Court of Appeals of Ohio, Second District, Miami County
Dec 14, 2001
C.A. Case No. 01CA19, T.C. Case No. 00CR288 (Ohio Ct. App. Dec. 14, 2001)

Opinion

C.A. Case No. 01CA19, T.C. Case No. 00CR288.

December 14, 2001.

James D. Bennett, First Asst. Pros. Attorney, Miami County Safety Bldg., 201 W. Main Street, Troy, Ohio 45373, Atty. Reg. No. 0022729 Attorney for Plaintiff-Appellee.

Charles T. Cromley, Jr., 107 West Main Street, Suite 2, Troy, Ohio 45373-5201, Atty. Reg. No. 0068714 Attorney for Defendant-Appellant.


OPINION


Defendant, Lamont Arrone, appeals from his conviction and sentence for failure to comply with an order of a police officer.

On September 16, 2000, several masked persons robbed the Piqua Elks club at gunpoint. They then fled out of town on North County Road 25A, with police in hot pursuit. Police apprehended the suspects in Sidney, Ohio, after a lengthy high speed chase. Defendant was the driver of the getaway vehicle.

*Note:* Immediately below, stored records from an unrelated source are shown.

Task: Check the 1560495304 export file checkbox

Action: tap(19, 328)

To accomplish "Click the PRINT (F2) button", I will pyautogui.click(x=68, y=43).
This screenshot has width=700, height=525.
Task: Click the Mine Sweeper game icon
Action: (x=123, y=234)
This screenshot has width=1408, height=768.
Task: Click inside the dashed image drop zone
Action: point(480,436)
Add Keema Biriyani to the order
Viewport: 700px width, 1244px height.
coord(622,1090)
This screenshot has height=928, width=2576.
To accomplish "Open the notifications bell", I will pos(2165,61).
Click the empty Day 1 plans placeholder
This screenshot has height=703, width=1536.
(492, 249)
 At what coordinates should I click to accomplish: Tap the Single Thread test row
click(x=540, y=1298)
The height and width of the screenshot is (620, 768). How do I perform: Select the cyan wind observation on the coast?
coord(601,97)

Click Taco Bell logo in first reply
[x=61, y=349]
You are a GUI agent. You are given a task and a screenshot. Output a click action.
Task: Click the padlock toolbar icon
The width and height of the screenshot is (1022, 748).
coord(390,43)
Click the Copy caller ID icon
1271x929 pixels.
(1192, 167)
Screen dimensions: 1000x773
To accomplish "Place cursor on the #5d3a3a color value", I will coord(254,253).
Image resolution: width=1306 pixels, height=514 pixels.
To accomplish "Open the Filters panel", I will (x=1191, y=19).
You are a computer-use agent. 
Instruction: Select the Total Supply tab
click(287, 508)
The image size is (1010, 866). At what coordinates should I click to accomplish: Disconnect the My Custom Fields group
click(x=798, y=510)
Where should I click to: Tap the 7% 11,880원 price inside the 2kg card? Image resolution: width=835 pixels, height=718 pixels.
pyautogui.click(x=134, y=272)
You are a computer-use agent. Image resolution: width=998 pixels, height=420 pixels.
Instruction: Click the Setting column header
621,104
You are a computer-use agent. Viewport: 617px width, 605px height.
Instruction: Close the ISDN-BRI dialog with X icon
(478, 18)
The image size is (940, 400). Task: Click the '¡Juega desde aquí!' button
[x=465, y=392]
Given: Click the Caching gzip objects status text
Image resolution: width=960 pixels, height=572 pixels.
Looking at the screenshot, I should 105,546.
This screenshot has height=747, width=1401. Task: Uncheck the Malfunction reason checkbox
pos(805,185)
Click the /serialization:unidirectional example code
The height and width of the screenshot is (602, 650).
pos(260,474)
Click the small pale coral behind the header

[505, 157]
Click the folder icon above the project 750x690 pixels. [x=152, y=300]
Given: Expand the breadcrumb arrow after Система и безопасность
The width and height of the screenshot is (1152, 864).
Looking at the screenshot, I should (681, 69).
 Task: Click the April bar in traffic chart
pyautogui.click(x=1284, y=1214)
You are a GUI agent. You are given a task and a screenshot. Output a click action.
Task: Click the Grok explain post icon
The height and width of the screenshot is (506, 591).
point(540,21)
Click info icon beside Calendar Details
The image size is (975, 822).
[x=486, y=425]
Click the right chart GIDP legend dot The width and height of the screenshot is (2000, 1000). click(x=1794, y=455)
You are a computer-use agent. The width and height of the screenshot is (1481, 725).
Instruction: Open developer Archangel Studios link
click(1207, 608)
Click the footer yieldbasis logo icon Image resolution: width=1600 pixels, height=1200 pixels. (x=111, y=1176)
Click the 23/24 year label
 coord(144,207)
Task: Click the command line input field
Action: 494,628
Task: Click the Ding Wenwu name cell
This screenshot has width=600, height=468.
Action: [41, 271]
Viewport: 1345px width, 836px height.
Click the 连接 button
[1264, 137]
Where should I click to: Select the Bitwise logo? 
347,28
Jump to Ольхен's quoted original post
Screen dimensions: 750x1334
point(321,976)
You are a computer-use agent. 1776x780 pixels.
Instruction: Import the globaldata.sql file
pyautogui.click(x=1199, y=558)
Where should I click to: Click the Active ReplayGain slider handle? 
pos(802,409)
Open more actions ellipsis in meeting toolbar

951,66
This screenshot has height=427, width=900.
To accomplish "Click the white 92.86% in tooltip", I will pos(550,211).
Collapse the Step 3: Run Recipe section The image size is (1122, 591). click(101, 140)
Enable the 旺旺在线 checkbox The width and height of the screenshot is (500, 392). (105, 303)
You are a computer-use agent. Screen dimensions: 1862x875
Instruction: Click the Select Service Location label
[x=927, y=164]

A jury subsequently found Defendant not guilty of aggravated robbery but guilty of failure to comply with an order or signal from a police officer. R.C. 2921.331(B). The trial court sentenced Defendant to a term of three years incarceration. Defendant has timely appealed to this court, challenging his sentence.

FIRST ASSIGNMENT OF ERROR

THE TRIAL COURT ERRED AS A MATTER OF LAW BY IMPOSING UPON DEFENDANT-APPELLANT A SENTENCE GREATER THAN THE STATUTORY MINIMUM SENTENCE WHERE APPELLANT HAD NOT PREVIOUSLY SERVED A PRISON TERM AND THE COURT HAS FAILED TO MAKE THE EXPRESS FINDINGS REQUIRED BY OHIO REVISED CODE SECTION 2929.14(B) .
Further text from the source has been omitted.